Chapter Five: And Then There Was
2 April


I open the loft door just as the phone starts going off. I set my things down and wait for the answering machine to pick it up. A panicked voice starts in and I can hear crying in the background,

"Roger? Mark? Are you there...guys please..."

I quickly grab the phone, "Alison? It's Mark."

"Mark is Benny still there?"

Still there?

"I'm sorry Alison, I just got home from work. One minute let me check..."

I set the phone down for a moment to look around, but all I find is a very asleep Roger and Lily.

"Roger...Rog, wake up."

"What?"

"Was Benny here?"

He looks at me, then the clock. "Yeah, about three hours ago."

Shit.

"Why?"

I look at him wearily. "Alison's calling, Benny hasn't come home yet."

He gently takes the sleeping Lily off his lap and after laying her down, goes to the phone,

"Alison? It's Roger, listen to me, he wasn't supossed to make any other stops? Okay, how about you write him a note, tell him to call here when he gets home. Then do you have someone who can drive you here? Okay, bring Thomas too, here to the loft. Okay?"

I spend the next twenty minutes watching Roger pace.

Back and Forth.

Back and Forth.

"Roger, why was Benny here in the first place?"

"He wanted to talk. Apologize..."

He fades as there's a knock at the door.

Alison comes in dishelved holding a sleeping Thomas and rambling faster than either of can comprehend.

"He said he had to...Roger alone...back...Thomas needed...dinner...his...and at eight...had this feeling...left...hasn't called...worried...what if...do you know..."

"Alison, I'm sure everythings okay...just wait here. Mimi will be home soon, but Roger and I are going to go see if made any other stops, and just make sure everythings okay."

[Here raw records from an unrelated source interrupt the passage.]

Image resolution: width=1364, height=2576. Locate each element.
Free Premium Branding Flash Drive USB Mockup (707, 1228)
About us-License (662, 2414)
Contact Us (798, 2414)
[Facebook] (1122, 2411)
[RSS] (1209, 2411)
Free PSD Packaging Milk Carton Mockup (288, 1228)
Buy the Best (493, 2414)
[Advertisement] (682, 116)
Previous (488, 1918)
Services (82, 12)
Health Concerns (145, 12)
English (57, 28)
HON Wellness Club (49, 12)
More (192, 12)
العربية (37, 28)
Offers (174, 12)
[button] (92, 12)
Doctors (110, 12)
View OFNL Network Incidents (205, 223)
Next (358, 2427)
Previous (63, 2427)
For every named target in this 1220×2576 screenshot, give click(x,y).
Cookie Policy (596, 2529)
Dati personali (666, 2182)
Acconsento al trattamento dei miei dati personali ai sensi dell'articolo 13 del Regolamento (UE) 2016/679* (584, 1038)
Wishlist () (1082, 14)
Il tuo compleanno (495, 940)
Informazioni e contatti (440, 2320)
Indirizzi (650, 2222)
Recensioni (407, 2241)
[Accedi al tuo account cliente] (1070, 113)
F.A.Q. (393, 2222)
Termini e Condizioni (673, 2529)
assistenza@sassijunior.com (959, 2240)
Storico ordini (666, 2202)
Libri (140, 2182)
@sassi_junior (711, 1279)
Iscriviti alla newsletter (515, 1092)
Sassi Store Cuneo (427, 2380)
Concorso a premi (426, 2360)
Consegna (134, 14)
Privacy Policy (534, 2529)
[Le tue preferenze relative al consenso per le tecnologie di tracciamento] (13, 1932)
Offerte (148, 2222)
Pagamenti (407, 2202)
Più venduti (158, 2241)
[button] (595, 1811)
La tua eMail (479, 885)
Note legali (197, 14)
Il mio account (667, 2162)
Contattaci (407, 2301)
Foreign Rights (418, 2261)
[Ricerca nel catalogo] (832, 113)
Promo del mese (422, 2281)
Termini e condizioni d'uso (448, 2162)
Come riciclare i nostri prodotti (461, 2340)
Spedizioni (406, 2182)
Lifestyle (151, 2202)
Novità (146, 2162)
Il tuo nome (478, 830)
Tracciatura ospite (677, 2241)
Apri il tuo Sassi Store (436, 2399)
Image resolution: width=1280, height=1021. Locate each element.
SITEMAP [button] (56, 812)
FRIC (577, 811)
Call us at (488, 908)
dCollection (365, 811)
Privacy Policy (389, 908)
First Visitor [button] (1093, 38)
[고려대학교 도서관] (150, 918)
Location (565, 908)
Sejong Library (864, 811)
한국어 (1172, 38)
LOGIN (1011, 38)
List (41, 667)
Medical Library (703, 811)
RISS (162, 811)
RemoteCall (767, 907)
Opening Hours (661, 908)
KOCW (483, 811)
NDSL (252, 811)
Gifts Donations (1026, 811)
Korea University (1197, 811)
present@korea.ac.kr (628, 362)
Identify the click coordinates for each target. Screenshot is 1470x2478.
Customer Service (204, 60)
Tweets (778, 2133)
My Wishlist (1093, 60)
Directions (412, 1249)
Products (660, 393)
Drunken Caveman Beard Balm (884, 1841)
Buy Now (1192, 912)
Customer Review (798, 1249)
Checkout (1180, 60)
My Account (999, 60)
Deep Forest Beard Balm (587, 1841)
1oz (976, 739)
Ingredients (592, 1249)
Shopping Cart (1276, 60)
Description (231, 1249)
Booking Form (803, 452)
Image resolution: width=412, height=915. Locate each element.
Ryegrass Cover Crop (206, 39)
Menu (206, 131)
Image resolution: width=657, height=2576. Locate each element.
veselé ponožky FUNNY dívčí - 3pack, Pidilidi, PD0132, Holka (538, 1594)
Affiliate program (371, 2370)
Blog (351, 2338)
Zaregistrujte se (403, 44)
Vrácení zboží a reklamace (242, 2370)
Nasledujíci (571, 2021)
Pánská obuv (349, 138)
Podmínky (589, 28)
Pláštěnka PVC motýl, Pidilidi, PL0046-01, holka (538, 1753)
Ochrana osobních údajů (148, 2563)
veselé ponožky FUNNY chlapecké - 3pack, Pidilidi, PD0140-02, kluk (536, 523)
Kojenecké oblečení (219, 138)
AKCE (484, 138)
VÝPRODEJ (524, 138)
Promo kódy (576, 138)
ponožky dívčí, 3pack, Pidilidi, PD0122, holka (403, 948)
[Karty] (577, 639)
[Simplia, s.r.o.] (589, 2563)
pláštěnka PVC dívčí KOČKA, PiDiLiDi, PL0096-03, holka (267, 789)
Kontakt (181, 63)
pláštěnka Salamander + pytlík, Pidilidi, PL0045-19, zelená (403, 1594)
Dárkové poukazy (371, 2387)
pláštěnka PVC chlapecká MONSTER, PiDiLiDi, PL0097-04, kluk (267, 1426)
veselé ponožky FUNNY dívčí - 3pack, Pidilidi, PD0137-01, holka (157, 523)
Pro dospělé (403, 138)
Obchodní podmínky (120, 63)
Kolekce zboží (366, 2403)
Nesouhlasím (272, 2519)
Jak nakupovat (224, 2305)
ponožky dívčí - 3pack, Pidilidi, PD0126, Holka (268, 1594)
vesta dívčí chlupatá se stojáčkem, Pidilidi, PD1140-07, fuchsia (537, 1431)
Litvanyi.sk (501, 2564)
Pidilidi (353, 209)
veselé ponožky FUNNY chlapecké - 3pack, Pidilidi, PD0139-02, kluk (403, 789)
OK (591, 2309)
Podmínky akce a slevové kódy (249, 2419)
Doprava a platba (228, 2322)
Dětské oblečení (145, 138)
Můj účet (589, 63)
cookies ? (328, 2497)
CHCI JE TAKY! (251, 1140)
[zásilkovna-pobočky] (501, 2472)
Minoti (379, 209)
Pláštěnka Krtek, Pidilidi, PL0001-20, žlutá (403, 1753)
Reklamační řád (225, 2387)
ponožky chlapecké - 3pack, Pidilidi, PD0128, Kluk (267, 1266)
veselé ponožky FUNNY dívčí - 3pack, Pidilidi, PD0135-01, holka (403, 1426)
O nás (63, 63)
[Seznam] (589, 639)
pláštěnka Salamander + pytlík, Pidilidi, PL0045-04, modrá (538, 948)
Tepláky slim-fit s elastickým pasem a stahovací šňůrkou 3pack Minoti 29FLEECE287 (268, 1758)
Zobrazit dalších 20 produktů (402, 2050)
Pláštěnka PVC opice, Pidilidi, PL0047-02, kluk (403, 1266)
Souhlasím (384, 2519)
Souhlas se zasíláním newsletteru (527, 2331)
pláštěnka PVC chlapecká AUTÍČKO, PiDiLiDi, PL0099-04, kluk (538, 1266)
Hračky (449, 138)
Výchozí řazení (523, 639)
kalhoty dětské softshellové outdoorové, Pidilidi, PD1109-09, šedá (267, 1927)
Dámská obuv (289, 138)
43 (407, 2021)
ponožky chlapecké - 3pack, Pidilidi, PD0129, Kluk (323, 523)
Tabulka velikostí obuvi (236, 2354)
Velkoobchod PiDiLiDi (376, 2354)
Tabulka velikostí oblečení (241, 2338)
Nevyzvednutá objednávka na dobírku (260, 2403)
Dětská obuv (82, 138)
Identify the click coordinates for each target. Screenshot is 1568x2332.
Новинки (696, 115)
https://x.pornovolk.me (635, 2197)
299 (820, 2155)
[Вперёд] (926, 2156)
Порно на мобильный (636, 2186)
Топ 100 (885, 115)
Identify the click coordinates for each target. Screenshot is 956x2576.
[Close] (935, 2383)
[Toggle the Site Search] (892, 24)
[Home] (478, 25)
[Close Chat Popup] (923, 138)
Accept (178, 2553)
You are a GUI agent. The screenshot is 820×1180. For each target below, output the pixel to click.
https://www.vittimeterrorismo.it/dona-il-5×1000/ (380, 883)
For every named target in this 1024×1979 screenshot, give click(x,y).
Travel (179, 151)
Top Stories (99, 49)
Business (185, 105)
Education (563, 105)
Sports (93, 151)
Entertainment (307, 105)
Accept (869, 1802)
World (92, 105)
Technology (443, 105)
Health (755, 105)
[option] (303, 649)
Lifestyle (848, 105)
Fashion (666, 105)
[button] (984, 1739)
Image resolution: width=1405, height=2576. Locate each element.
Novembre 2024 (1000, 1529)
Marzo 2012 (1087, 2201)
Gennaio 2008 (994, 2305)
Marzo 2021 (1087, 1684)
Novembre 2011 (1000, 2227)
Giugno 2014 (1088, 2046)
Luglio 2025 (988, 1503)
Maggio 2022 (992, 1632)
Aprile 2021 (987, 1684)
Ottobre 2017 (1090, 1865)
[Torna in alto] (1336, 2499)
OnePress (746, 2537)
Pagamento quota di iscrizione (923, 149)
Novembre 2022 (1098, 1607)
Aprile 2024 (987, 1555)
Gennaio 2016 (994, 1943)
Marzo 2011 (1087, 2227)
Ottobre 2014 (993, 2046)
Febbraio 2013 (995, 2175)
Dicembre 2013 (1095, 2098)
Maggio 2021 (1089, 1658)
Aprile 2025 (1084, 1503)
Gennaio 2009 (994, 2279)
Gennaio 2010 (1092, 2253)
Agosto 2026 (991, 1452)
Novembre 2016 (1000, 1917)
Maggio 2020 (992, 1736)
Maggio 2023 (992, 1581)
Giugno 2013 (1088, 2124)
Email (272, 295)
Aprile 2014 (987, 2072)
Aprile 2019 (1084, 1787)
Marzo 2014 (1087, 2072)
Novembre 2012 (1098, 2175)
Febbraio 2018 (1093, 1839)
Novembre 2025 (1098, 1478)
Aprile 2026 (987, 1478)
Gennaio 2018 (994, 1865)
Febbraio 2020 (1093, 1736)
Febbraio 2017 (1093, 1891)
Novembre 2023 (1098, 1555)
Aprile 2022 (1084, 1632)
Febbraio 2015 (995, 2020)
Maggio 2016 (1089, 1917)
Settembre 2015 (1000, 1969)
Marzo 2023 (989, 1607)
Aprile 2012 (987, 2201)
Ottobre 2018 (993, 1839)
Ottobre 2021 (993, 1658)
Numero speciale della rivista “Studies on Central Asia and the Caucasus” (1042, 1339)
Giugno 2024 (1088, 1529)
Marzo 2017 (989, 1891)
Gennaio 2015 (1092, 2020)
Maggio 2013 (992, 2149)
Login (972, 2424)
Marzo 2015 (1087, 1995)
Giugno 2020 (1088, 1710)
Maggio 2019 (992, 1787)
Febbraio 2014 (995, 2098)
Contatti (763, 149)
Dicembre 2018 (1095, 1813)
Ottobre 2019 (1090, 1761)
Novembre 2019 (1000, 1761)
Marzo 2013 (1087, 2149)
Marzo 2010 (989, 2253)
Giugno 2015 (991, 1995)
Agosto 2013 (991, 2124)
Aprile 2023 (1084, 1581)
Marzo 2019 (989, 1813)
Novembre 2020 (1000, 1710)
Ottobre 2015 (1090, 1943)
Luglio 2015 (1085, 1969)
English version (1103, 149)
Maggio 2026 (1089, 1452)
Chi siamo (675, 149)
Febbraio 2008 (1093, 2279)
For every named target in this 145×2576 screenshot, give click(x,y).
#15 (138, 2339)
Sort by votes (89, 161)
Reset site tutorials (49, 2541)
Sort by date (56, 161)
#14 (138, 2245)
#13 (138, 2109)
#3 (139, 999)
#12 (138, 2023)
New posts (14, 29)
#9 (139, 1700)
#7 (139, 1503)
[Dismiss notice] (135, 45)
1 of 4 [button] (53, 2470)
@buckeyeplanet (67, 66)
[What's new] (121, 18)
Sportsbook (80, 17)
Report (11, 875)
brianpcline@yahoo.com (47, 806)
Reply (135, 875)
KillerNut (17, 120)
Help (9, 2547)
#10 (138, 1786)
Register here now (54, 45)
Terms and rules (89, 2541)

I'm not sure I even heard myself.

She nods.

As we head out Roger tells her that Lily is in the back and she can lay Thomas in the crib if she wants, but she clings to her son.

We head out to the street, and I look to Roger, "Where do you think we should start?"

He shrugs and I follow him down the street, past the empty loft, and finally not to far from where the Cat Scratch Club is...

"Fuck!"

I hear Roger's voice first, then I see...

"...We are gathered here together to celebrate the life of Benjamin Coffin the Third...a husband, father, son, and friend..."

It shouldn't be Benny, I can see it everyone's faces. Sure, he was an ass for a while...but nobody deserves this.

Benjamin Isaac Coffin the Third, 25, died on April 2, 1999 on his way home...

"...he had a promising future. I was always proud of my son, and as he got older I could only becom prouder..."

It's like in a movie when you don't think they're going to kill off one of the characters becuase they've already killed off so many others. Life isn't like that.

... He was a successful business man who also explored creative eneavors in his free time...

"...I didn't see it until it was too late; he might have become a business man, but he always held onto the passion he had when I knew him in high school..."

If you look through the papers...at the obituaries..., and see someone who was young it's almost instinctive to look for the why. Sure the papers say if it was a car accident or cancer, but never the attacks by strangers with baseball bats who get adrenaline rushes from watching people suffer.

...A long time resident of the New York area, he leaves behind his father, two younger brothers, sister, wife, year-old son, and numerous friends...

"...He was a loyal friend. You could hate him, but he still loved you..."

I guess on some level you expect everyone to die...it's just the details that catches you by surprise.

...A memorial service will be held on April 4th at 5:00 p.m. with the funeral on April 5th at noon. In lieu of flowers the family asks for donations towards community improvement and medical research...

"...he always believed in investing his time; that with effort you could achieve your dreams in ways the rest of world saw as 'practical'..."

In a moment of philosophical thought too deep for my normal thoght process, maybe the reconciling was some timed, fated thing...on some level he knew...but on the other hand...

...He was loved and will be sorely missed.


Okay on that note.

Just in case you need it; in the 2nd bit with all the formatting the regular was still Mark's commentary, the italics were the people speaking at the funeral (the priest/minister, his father, Roger, Mark, his brother), and the bold was the obituary.